Itemize Deductions. To deduct charitable contributions, taxpayers must file Form 1040 and itemize their deductions. To do this, taxpayers complete Schedule A, Itemized Deductions. They file this form with their tax return.
Getting Something in Return. Taxpayers may receive something in return for their donation. This includes things such as merchandise, meals, and event tickets. Taxpayers can only deduct the amount of the donation that’s more than the fair market value of the item they received. To figure their deduction, a taxpayer would subtract the value of the item received from the amount of their donation.
Type of Donation. For donations of property instead of cash, a taxpayer can only deduct the fair market value of the donated item.
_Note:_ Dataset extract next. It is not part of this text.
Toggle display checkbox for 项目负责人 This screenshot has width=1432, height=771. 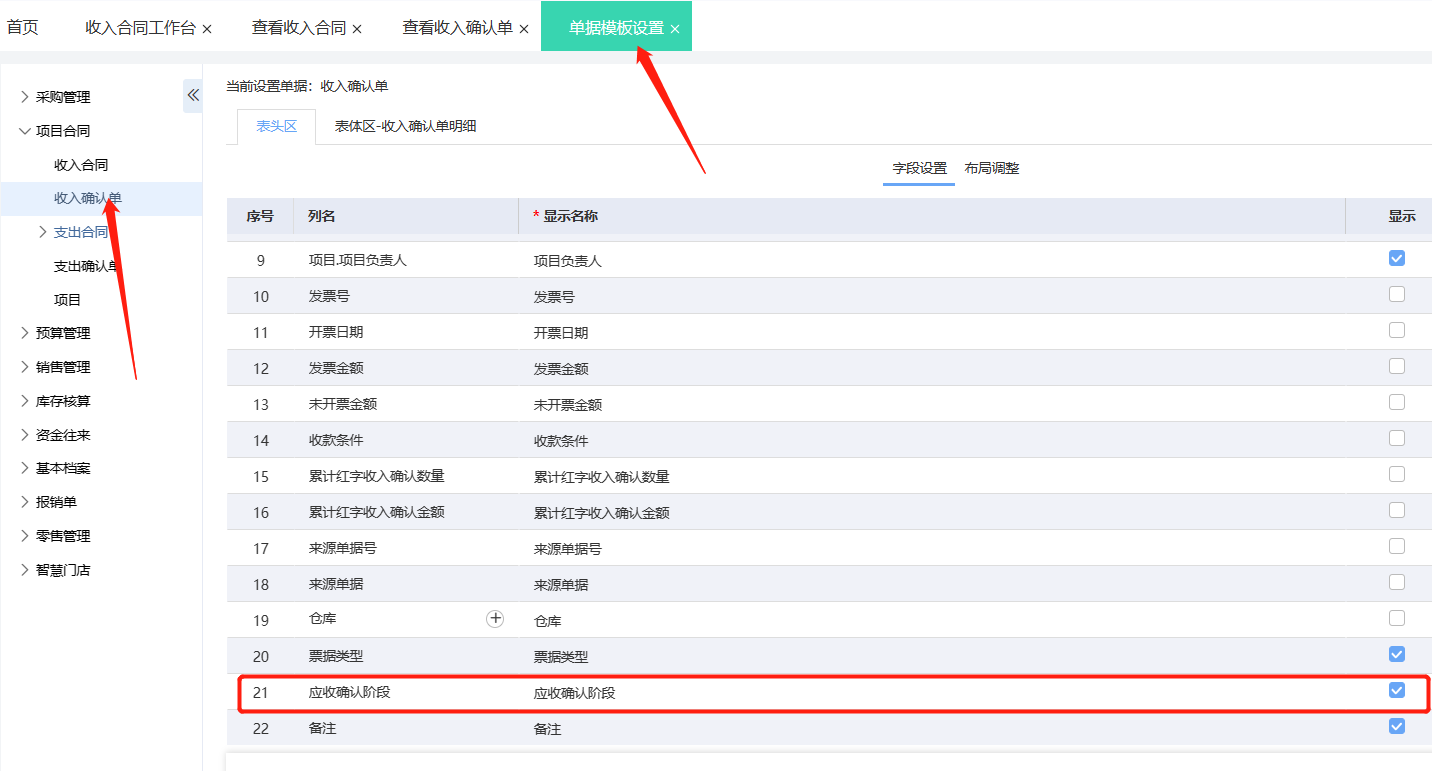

Fair market value is generally the price they would get if they sold the item on the open market. If they donate used clothing and household items, those items generally must be in good condition. Special rules apply to certain types of property donations, such as cars and boats.
Donations of $250 or More. If a taxpayer donates $250 or more in cash or goods, they must have a written receipt from the charity. The statement must show: • The amount of the donation. • A description of any property given. • Whether the taxpayer received any goods or services in exchange for their gift, and, if so, must provide a description and good faith estimate of the value of those goods or services.